After sharing our sequence of events and reflecting on our plans carefully to make sure that our ideas flowed and connected, we made adjustments.

Before the break, Mr. Laing came in to brainstorm a list of time transition words with half the class while I worked with the students to reflect on some stories that they had already written.

Together we developed a great list of transitions we can use to make our stories more interesting to the reader! Here are some of our ideas for what we can write instead of “And then”:

Later that day…
In the afternoon…
A few seconds later…
Before he knew it…
That night…
After that….
That morning…
The next morning…
At sunset…
When the full moon came up…
A few minutes later…

When reflecting on one of our stories, we looked to see that we had included setting (time/place) as well as a problem and solution. If we discovered that we were missing the setting, problem or solution, we made a sticky note to remind ourselves to include them. Then we made notes of our ideas on additional sticky notes, so we could add the information later.

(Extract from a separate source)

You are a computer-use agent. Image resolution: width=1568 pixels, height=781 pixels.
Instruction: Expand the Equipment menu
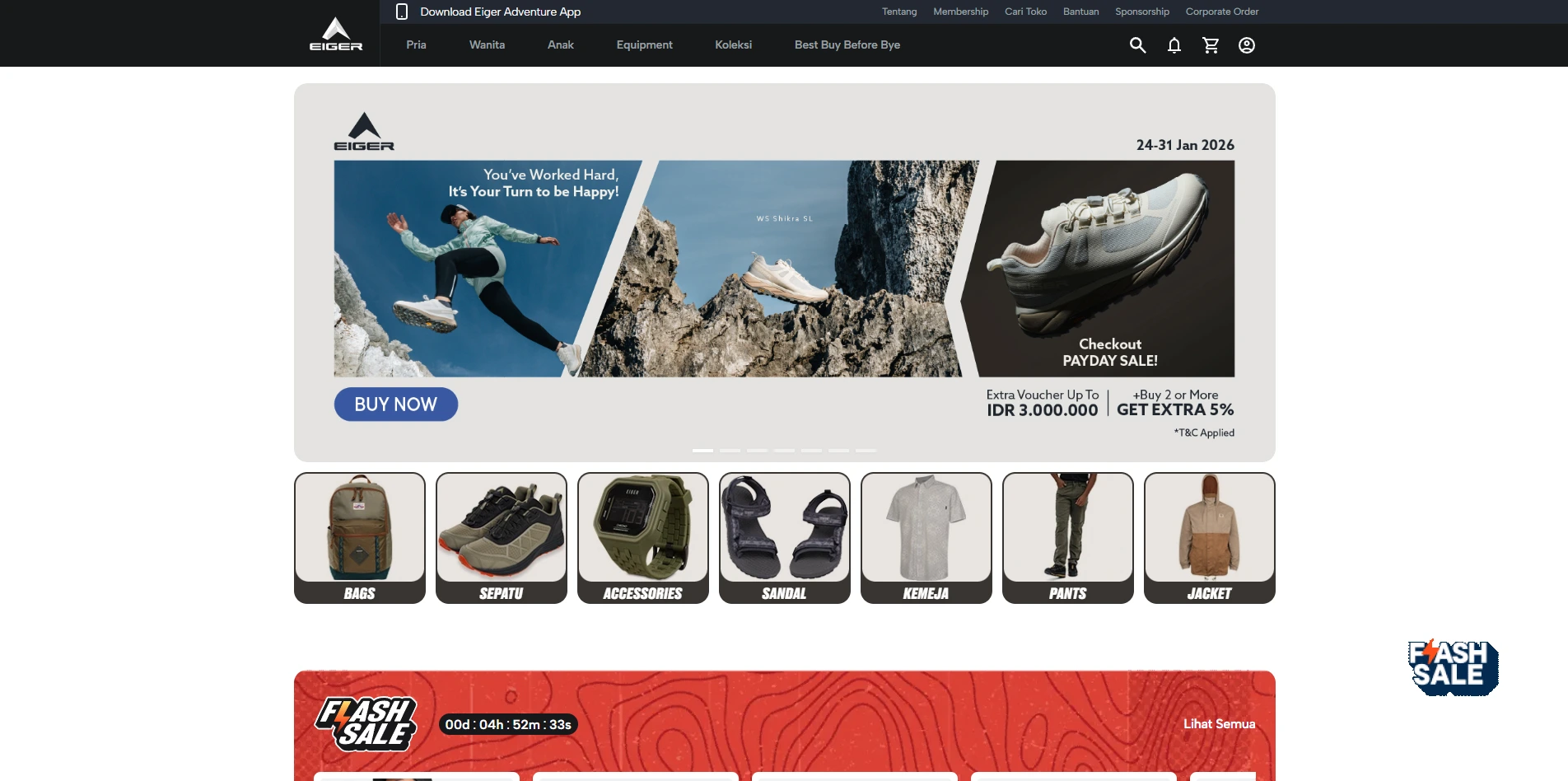pos(644,44)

These skills will help us as we write, refine and share our stories.

See the links below for more photos from our week.

Candied Yuzu

Making Puppets With Our Buddies

Subtracting Using the 100 Chart

2C Thinks About Setting

We are learning to notice and appreciate descriptions in the settings we read about. To begin our lesson, we thought about the word “adjectives”. One student thought that maybe it was detail, which is pretty close to what it is. We decided that adjectives are words that describe or add detail.

Mr. Graham asked the children to close their eyes and picture a dog. Then he asked them what color the dog was and what did it look like. The children answered…brown, black, little and white with black spots and smelly, a black and white Dalmation, tiny and brown, and so on…

Next, we practiced using descriptive language to talk about settings. I described a photo to Mr. Laing, while Mr. Laing drew what I described. Then we showed the children both pictures.

We further explored the idea of adjectives and other ways to describe a place. Each student had a partner. One partner turned over a card with an interesting picture of a place. They then had to describe the setting so that their partner could draw it without seeing the picture. We practiced our speaking and listening skills and asked questions to find out more about what the setting looked like.

After we ran out of things to describe in the scene or questions to answer, we compared the drawing with the picture to see how well we described the setting.